DH bought me a gold and diamond ring for a 'big' birthday. Teenage DS saw it and commented 'huh - world's smallest diamond.'
He wasn't far off.
Luckily It didn't fit and we were able to exchange it for something better (and more expensive, despite DH's winces.)

dworky · 06/04/2022 14:29

@Cluelessat32

I'm sorry but it's a ring? I'm struggling to find the issue. Perhaps the issue is elsewhere.
A ring that she will be wearing on her hand for (possibly) a long time. She should like it.
Iloveyourbracelet · 06/04/2022 14:29

You think him "only" spending £600 on a ring means you're not worth it?

Do you always measure your self worth in pounds and pence? Or only when you're talking about spending someone else's money on totally unnecessary jewellery?

TooManyPJs · 06/04/2022 14:30

I think you need to say something. You can't wear a ring for the rest of your life that you don't like.

This is why my DH and I picked a ring together after he proposed. He knows me!!!!

Carat555 · 06/04/2022 14:31

He showed it to my DD before and she said she won't like that he didn't seem to mind. He's never actually asked if I liked it just assumed I did. I didn't say I much but I didn't want to appear ungrateful.
He said I wished it could have been bigger, so he did know but he clearly had a budget in mind.

OP posts:
Yorkshirebornandbread · 06/04/2022 14:32

I asked to change mine, he made me pay the difference!

whirlyhead · 06/04/2022 14:32

As others have suggested, why not just take the ring to the jewellers and have it reset? The fact that he buggered this up isn't a game-changer really - he probably didn't realise how important it is. A lot of men don't when it comes to jewellery.

Or don't wear it - my partner bought me a beautiful engagement ring but I never wear it, just not into expensive jewellery.

ClaryFairchild · 06/04/2022 14:32

You don't want to offend him, but he doesn't care enough to buy you a ring that you would like? Doesn't care if you're offended? Not exactly a two way street, is it?!

MichelleScarn · 06/04/2022 14:32

@Carat555

I know he can afford more but chose not to just a shame make me feel I'm not worth it
So it's not about liking the ring, its about the cost?
Carat555 · 06/04/2022 14:34

@Iloveyourbracelet

You think him "only" spending £600 on a ring means you're not worth it?

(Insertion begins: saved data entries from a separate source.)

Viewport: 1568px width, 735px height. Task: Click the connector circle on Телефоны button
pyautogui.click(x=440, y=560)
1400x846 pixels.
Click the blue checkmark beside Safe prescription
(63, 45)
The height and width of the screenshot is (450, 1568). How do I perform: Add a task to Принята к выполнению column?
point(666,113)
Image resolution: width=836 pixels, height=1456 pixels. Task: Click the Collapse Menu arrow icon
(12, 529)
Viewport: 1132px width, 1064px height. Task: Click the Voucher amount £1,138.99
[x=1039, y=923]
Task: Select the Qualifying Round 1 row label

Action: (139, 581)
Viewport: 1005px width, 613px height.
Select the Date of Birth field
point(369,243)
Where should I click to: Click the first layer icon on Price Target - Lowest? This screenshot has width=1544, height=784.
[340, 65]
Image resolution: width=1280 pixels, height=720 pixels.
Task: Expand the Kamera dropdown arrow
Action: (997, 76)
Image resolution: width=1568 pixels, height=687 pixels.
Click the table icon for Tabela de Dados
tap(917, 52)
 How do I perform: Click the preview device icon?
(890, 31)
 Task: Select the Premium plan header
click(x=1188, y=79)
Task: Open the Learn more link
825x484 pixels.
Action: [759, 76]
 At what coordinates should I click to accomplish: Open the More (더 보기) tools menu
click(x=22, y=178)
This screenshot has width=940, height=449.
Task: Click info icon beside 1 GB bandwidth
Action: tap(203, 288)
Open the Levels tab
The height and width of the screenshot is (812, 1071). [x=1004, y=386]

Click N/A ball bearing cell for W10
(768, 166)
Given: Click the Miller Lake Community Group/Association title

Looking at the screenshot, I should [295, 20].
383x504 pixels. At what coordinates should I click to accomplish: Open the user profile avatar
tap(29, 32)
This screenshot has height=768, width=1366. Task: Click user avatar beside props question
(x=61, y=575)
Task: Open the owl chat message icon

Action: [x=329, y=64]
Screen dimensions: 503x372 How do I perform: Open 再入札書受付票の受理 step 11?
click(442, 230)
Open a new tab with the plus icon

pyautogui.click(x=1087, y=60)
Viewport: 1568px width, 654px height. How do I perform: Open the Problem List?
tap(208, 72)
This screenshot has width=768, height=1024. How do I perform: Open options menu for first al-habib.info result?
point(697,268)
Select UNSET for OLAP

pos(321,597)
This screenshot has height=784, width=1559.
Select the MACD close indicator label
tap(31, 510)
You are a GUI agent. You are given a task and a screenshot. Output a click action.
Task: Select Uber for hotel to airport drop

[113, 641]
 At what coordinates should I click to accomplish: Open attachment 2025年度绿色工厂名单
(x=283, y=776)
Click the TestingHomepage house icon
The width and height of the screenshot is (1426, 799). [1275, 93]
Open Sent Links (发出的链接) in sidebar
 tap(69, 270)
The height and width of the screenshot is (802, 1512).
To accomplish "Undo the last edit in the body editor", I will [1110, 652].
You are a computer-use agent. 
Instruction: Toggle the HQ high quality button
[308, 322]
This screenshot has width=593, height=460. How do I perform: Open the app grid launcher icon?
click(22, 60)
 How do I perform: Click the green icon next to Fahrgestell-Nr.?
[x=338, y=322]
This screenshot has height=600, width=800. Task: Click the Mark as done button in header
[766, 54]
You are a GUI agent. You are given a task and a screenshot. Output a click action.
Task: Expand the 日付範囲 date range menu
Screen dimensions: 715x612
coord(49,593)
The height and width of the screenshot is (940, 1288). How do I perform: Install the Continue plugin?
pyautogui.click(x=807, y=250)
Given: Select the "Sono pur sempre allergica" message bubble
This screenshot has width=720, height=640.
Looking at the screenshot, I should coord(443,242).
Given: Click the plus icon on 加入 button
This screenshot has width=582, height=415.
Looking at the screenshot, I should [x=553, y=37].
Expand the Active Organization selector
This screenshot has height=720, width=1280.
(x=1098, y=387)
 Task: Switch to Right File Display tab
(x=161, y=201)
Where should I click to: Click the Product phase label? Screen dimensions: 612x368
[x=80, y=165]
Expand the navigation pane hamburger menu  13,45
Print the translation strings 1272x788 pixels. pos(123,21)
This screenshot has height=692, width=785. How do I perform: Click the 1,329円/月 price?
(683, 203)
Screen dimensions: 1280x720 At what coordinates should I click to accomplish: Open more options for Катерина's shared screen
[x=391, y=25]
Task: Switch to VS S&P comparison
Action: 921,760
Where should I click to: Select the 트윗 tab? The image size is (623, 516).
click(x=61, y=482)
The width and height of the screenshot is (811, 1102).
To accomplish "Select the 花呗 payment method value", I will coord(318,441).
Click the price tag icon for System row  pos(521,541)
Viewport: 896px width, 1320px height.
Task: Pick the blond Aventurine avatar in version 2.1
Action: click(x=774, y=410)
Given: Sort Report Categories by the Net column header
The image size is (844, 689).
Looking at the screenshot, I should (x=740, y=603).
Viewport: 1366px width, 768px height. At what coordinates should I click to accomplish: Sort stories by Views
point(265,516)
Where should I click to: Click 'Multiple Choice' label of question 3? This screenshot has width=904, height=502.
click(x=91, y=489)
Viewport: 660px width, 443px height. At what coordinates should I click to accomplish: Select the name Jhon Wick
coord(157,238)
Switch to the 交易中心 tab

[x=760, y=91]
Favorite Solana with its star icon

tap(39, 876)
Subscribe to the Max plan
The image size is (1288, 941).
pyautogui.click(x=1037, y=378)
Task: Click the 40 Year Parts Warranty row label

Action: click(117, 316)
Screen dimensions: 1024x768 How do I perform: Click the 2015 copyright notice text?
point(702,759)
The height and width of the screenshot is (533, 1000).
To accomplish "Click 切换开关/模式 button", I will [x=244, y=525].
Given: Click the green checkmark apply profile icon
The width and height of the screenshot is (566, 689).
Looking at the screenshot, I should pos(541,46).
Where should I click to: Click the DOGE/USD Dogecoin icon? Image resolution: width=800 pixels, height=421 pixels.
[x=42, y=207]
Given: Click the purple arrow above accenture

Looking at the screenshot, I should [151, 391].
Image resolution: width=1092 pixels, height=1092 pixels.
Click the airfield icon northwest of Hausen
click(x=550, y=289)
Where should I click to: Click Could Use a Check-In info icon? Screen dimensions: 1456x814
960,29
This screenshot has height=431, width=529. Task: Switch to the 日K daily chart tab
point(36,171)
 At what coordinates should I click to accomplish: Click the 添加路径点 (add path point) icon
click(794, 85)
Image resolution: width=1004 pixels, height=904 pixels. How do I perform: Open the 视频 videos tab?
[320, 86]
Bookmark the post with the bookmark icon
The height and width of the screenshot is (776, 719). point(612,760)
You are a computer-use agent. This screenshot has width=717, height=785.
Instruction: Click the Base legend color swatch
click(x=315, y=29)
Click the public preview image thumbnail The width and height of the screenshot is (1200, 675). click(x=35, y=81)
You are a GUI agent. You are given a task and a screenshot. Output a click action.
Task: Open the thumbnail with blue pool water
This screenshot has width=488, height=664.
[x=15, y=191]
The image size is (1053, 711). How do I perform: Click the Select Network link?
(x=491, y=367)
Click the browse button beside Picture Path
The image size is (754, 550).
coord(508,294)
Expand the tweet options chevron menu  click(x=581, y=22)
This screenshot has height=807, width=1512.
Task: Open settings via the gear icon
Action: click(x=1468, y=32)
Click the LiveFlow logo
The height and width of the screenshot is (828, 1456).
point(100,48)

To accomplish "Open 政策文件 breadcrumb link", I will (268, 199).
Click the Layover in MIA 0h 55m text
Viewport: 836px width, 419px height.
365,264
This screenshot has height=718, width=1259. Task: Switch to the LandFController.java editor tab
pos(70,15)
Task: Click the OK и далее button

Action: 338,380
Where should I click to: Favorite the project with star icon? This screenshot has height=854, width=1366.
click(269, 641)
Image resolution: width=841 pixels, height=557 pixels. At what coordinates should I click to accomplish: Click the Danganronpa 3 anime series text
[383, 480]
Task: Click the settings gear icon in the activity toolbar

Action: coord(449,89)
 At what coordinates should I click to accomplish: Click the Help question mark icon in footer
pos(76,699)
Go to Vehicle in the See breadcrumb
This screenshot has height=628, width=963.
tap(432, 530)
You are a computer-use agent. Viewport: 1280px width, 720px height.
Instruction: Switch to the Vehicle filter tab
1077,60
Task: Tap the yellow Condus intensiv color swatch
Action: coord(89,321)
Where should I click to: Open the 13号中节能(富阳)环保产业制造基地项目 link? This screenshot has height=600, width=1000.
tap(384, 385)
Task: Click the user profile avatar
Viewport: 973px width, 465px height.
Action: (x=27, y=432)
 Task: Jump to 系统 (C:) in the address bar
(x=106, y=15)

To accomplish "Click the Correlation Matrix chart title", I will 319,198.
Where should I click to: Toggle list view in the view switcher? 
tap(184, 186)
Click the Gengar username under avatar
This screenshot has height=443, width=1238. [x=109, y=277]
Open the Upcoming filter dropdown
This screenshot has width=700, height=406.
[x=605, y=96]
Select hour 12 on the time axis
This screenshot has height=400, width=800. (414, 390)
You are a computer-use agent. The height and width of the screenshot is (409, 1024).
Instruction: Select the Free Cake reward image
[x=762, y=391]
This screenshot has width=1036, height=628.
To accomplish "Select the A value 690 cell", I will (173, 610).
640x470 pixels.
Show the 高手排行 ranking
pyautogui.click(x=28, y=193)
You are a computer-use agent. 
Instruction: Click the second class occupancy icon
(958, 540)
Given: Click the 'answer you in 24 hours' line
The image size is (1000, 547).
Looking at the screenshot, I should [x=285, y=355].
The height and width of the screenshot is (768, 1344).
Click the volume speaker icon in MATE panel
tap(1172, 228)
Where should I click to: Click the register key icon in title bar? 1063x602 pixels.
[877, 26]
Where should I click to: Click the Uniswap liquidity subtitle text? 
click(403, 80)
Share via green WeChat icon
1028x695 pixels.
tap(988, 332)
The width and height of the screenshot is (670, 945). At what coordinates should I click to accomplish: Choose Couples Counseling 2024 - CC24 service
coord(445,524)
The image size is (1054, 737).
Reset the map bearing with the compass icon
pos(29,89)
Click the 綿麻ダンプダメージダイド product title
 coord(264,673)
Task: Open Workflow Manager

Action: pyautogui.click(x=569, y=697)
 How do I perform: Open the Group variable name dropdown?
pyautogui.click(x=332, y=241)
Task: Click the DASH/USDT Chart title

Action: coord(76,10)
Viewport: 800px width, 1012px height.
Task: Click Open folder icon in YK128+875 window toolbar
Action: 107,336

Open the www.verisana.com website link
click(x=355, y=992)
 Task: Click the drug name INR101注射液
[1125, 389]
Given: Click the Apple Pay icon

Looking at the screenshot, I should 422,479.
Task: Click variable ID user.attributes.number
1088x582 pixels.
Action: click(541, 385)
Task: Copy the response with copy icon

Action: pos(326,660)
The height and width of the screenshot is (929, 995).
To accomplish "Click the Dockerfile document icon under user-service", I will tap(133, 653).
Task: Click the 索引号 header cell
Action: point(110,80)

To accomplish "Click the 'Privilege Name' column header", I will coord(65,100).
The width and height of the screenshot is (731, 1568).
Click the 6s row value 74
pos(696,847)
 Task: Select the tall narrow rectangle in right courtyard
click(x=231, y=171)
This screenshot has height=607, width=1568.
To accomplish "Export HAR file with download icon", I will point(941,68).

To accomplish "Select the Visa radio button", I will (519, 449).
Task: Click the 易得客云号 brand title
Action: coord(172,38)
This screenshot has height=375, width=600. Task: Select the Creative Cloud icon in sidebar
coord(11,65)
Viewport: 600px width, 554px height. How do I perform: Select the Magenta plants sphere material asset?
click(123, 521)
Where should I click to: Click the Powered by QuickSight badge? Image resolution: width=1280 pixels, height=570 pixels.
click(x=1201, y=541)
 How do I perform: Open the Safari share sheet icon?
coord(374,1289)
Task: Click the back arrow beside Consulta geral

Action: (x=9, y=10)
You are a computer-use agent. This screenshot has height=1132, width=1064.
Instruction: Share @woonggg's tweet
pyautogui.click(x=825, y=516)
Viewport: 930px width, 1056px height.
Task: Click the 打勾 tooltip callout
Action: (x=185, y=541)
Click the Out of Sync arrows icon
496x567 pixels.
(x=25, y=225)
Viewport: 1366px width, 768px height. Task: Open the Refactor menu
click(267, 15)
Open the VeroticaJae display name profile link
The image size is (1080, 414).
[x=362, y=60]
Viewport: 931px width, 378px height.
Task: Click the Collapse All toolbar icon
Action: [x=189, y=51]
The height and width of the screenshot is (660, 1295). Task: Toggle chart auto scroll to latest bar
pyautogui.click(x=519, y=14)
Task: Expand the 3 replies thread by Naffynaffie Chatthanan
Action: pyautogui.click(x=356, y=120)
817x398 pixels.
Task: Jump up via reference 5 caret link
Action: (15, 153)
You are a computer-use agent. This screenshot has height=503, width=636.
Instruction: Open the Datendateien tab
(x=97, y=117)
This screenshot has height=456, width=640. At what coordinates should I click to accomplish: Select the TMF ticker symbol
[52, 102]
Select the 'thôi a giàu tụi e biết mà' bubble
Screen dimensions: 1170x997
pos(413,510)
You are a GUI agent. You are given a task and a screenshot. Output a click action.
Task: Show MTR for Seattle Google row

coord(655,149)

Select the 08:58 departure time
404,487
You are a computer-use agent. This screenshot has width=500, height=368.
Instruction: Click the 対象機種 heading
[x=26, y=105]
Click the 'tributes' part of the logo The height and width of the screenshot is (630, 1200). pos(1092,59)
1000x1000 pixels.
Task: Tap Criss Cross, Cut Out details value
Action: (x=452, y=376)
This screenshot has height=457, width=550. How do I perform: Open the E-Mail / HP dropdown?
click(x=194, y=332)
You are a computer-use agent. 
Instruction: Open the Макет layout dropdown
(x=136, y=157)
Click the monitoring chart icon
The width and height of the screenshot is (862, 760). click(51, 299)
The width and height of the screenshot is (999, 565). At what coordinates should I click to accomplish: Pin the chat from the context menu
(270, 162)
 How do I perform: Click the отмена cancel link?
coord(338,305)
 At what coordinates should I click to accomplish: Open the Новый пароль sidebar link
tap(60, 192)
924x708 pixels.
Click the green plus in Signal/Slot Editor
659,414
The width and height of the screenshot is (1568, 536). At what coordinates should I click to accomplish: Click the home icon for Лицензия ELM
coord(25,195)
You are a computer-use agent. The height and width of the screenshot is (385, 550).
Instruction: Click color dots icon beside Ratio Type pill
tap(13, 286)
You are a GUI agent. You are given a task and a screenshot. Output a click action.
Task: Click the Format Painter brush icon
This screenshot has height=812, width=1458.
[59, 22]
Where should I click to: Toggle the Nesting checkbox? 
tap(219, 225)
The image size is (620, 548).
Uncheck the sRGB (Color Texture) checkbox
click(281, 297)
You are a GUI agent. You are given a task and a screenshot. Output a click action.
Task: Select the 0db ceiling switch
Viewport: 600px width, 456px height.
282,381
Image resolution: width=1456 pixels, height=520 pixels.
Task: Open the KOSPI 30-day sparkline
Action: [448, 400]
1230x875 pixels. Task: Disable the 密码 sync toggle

Do you always measure your self worth in pounds and pence? Or only when you're talking about spending someone else's money on totally unnecessary jewellery?

I don't think it's a cheap ring, just that I know I could have got so much more say at auction for the money seems such a shame. I guess he wanted to propose with the ring at the time
OP posts:
Bagelsandbrie · 06/04/2022 14:35

If it’s the style of the ring you don’t like then I think that’s fair enough and you have to be honest as you’ll be potentially wearing it forever.

But if it’s the cost - you’re being unreasonable. Massively unreasonable. £600 is a lot for a ring! I’m sure you can get something to your taste for that much.

SiobhanSharpe · 06/04/2022 14:37

It's not just the cost - it's fact that he lied about the cost.
That's shitty. And tight.

MySecretHistory · 06/04/2022 14:39

Married for 34 years
My ring is tiny- 2nd hand- bought in a pawn shop

Marriage isnt about an enagagement ring, or a wedding

Are you compatible? If not then dont get married.

BellePeppa · 06/04/2022 14:40

You could always save and buy yourself a ring you love, not as the engagement ring but to put on another finger.

Bagelsandbrie · 06/04/2022 14:44

@SiobhanSharpe

It's not just the cost - it's fact that he lied about the cost. That's shitty. And tight.
Hmmm see that wouldn’t bother me. I would see it as he wanted to impress you and exaggerated a bit. No harm done really.